Fragmento seleccionado
##########
Juanito Ollé

21 05 2010

Hace unos años, me pidieron un texto para leerlo dentro de un homenaje a Joan en un programa de Catalunya Radio.

En todo folletín que se precie hay siempre nombres propios protagonistas. En este chapucero folletín que es mi vida tú ocupas ese rango de manera incontestable, Juanito.

Ya en aquellas noches de mi Barcelona pija y universitaria -el café Estudiantil, el final de las ramblas, el Hotel Majestic-, los programas de mano de tus espectáculos eran primeros e inesperados telegramas que me servían, sin tu saberlo, de compañía reconfortante entre tanta soledad húmeda y sonora.

Más tarde nos conocimos, y enseguida comprendí lo incomprensible: María, la de los ojos insuperables, la musa que me proporcionaba vales alimenticios en el Festival de Sitges, te había elegido a ti en exclusiva para prolongar su delicada función nutricia. Tu aspecto de Woody Allen de la calle Aribau había sido definitivo.

Y, desde entonces, Juanito, hemos sido un poco hermanos, un poco novios -rebosantes, eso sí, de un amor a caballo entre la lírica y la marranada-, un poco náufragos equidistantes entre dos infancias y ciertos techos sangrantes en hoteles de Madrid al amanecer. Los Monegros nunca fueron frontera para nosotros, y la distancia y el tiempo, han agrandado la admiración que por ti siento como artista, y la ternura que me produces, que es parecida a la que me inspiran los niños Jesús en los belenes de ciertas familia pobres…

¡Qué grande eres, Juanito! ¡Qué bien conjugas el oficio con la utopía, la perspicacia con la técnica, y hasta lo más exquisito sabes envolverlo en la neblina de una faria, sin que pierda propiedades por el camino. Hueles al mismo tiempo a churros y a colonia cara, vistes de niño pijo por delante y de grana y oro por detrás, tienes pinta de existencialista los martes y de monaguillo los miércoles. Elevas como nadie la contradicción a la categoría de virtud y has ido adquiriendo con los años esa cultura que sólo tienen los que leyeron en su día lo justo y lo necesario y ya les sentó bien entonces. ¡Eres la monda!.
##########
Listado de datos
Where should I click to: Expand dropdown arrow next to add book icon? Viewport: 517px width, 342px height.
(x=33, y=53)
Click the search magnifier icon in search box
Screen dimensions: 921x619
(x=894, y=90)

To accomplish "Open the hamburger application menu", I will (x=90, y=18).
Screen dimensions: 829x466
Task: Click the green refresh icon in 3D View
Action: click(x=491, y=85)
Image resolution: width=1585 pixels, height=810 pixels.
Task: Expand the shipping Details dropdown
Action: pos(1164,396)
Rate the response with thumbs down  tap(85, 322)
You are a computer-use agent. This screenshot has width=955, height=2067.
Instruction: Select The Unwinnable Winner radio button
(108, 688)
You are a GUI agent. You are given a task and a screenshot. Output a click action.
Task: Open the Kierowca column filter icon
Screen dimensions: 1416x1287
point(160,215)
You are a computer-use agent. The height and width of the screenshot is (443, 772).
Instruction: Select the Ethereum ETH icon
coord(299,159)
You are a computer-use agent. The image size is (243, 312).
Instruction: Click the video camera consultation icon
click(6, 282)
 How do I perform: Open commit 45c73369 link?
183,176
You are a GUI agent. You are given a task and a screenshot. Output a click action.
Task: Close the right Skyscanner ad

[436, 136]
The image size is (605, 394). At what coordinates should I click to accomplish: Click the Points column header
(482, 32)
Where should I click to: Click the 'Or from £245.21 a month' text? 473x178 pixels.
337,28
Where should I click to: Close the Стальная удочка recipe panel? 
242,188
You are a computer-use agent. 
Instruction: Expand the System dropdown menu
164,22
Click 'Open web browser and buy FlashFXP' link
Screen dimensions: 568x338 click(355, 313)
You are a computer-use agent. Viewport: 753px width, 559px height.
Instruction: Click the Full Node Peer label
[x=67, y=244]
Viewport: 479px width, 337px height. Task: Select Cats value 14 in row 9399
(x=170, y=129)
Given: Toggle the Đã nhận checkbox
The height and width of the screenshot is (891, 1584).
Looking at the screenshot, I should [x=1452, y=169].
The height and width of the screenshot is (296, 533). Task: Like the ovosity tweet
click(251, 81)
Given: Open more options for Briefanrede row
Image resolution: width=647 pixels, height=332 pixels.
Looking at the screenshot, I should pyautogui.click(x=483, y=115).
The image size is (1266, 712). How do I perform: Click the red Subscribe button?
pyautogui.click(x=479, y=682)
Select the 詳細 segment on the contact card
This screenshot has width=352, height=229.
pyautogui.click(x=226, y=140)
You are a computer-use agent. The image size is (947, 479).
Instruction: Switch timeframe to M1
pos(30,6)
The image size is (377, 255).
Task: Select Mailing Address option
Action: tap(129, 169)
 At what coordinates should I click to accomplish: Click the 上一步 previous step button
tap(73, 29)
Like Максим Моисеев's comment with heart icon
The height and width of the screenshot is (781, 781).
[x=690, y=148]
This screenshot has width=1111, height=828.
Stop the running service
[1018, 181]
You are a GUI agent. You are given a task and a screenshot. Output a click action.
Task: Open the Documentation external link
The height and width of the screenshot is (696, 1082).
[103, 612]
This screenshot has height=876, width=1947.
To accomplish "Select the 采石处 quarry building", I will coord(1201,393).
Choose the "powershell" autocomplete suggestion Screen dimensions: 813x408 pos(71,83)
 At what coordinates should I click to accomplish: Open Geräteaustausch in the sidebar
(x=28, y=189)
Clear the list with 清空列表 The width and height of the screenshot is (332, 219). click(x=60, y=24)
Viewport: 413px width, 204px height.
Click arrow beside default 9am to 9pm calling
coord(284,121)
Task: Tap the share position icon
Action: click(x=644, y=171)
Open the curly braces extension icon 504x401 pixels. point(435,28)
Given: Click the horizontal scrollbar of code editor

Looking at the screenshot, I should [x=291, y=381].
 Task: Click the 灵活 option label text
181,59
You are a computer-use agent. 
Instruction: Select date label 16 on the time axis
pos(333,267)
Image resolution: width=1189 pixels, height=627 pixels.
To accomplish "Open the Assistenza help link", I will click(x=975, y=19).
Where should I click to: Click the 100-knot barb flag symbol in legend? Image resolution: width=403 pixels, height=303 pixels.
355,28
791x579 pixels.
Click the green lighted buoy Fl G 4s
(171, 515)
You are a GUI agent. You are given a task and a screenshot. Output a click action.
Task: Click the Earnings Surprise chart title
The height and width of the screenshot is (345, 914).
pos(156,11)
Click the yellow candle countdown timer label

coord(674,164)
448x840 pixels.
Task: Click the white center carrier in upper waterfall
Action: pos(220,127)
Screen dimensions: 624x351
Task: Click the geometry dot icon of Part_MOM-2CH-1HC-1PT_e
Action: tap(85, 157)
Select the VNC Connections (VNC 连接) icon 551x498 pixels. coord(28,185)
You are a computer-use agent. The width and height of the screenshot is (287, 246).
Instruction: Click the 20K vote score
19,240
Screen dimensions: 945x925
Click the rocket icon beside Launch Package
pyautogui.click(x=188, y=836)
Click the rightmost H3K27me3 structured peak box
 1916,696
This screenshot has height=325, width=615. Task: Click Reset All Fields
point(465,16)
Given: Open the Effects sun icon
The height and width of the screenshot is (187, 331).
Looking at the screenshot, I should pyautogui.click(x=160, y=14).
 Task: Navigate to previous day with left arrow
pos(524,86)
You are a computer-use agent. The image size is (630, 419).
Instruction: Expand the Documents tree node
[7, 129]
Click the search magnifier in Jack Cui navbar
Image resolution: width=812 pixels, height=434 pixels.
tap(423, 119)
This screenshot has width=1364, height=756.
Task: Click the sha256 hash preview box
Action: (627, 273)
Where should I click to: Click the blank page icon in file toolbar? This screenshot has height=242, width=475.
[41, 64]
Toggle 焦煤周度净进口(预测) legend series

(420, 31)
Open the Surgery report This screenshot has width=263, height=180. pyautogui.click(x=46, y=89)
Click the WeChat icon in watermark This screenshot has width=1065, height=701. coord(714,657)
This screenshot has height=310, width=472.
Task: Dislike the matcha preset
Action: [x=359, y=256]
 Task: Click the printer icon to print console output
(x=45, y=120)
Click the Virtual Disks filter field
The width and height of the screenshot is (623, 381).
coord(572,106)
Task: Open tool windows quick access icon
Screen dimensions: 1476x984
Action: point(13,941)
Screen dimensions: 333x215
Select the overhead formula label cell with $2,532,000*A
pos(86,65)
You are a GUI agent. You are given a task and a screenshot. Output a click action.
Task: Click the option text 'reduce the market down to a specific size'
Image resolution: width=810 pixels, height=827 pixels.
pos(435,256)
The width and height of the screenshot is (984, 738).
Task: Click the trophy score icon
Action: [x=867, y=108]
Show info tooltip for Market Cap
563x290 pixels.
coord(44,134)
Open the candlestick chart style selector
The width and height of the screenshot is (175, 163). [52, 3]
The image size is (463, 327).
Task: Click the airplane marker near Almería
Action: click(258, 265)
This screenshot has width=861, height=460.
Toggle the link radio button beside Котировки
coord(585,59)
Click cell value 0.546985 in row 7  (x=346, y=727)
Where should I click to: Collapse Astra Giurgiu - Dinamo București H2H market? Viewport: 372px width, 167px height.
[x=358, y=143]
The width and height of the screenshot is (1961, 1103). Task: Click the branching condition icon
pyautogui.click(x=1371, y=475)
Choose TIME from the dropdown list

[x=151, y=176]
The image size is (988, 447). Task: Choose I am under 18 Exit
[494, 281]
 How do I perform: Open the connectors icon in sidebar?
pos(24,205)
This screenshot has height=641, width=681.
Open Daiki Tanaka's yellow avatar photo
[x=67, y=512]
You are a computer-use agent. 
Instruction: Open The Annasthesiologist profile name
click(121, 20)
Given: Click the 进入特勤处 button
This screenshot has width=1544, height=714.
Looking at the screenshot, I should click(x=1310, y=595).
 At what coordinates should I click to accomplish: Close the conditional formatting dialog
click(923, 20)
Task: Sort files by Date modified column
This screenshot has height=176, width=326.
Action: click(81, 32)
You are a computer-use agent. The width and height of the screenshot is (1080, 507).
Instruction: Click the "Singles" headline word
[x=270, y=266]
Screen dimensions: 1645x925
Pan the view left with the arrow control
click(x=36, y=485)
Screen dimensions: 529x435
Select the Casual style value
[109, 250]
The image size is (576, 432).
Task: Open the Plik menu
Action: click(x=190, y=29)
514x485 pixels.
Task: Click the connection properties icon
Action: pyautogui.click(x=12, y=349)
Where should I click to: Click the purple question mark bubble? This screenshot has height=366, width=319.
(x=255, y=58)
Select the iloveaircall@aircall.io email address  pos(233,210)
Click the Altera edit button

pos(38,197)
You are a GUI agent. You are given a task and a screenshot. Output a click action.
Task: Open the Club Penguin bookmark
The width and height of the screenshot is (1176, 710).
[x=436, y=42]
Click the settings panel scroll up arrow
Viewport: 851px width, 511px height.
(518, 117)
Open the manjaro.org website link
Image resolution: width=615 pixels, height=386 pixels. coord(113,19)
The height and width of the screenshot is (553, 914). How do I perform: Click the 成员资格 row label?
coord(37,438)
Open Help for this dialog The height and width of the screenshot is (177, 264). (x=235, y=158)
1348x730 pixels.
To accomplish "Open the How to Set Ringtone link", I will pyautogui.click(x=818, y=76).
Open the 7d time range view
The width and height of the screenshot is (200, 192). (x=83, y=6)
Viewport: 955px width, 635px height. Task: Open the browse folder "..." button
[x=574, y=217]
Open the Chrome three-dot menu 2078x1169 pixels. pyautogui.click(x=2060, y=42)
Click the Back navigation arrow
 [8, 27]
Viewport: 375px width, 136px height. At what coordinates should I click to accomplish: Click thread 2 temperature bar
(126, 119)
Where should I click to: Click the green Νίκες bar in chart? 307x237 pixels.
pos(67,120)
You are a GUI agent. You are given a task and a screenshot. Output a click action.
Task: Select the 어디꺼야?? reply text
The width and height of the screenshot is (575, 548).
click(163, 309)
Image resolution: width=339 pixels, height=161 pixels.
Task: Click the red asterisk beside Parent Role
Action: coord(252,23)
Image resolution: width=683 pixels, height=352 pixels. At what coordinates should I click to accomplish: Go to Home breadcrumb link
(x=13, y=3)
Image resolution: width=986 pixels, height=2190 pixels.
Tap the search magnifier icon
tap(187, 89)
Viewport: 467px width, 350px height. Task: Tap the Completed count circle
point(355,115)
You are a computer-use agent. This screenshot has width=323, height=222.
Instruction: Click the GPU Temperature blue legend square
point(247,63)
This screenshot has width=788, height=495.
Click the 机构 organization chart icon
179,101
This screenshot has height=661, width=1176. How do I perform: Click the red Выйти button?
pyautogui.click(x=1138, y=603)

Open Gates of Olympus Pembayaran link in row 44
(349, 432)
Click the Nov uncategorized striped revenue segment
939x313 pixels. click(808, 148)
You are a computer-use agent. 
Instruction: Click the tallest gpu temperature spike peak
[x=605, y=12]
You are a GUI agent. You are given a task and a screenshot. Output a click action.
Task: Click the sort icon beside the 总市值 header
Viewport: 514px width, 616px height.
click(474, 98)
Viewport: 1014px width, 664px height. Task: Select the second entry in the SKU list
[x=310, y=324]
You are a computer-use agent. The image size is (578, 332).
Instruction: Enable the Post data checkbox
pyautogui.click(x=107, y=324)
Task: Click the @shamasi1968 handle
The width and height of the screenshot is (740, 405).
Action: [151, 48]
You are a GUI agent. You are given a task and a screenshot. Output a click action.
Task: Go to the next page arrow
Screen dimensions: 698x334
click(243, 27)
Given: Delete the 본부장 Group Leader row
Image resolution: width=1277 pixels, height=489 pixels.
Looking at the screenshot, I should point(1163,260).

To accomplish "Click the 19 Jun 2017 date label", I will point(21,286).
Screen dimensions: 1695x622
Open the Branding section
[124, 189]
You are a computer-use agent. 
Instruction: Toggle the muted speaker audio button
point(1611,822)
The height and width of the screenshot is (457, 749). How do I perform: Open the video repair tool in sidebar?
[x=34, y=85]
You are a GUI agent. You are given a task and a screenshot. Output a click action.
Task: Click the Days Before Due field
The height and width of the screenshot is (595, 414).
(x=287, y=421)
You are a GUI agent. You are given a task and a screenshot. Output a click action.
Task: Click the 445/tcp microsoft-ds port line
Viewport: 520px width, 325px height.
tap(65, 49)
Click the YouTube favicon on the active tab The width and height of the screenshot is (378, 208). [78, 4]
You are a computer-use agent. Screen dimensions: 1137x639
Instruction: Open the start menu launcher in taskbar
##########
En el texto sobre Juanito Ollé, ¿qué lugares de Barcelona se citan entre guiones en la frase que empieza «Ya en aquellas noches»? Enuméralos.

Tarea resuelta
- El café Estudiantil
- El final de las ramblas
- El Hotel Majestic